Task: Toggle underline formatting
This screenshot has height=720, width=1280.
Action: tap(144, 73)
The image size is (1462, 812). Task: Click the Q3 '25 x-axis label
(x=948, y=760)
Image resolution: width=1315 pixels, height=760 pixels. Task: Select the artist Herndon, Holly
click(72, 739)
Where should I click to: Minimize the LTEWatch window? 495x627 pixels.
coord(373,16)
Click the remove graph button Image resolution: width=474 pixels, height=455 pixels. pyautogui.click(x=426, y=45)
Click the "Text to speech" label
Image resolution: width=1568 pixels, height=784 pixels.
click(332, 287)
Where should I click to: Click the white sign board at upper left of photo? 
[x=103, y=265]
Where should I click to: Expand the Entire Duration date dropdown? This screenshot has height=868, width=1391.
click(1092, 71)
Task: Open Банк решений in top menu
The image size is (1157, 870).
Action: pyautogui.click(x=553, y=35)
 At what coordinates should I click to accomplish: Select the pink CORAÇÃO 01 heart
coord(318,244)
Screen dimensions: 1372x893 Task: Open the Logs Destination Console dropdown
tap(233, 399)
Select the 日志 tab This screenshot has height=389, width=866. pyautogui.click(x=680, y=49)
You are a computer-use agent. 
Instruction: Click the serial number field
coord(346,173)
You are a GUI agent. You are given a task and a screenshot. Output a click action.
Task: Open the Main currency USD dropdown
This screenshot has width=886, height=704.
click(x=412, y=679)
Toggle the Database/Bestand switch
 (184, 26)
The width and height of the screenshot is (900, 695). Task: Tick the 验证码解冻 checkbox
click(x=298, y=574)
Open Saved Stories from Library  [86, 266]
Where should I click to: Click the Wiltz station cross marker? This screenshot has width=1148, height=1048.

──────

Aim of the exercise — What is needed is an exact copy of the lines from the one containing "Toggle the Database/Bestand switch" through the last line of the records above, both included.

Response to the exercise —
Toggle the Database/Bestand switch
 (184, 26)
The width and height of the screenshot is (900, 695). Task: Tick the 验证码解冻 checkbox
click(x=298, y=574)
Open Saved Stories from Library  [86, 266]
Where should I click to: Click the Wiltz station cross marker? This screenshot has width=1148, height=1048.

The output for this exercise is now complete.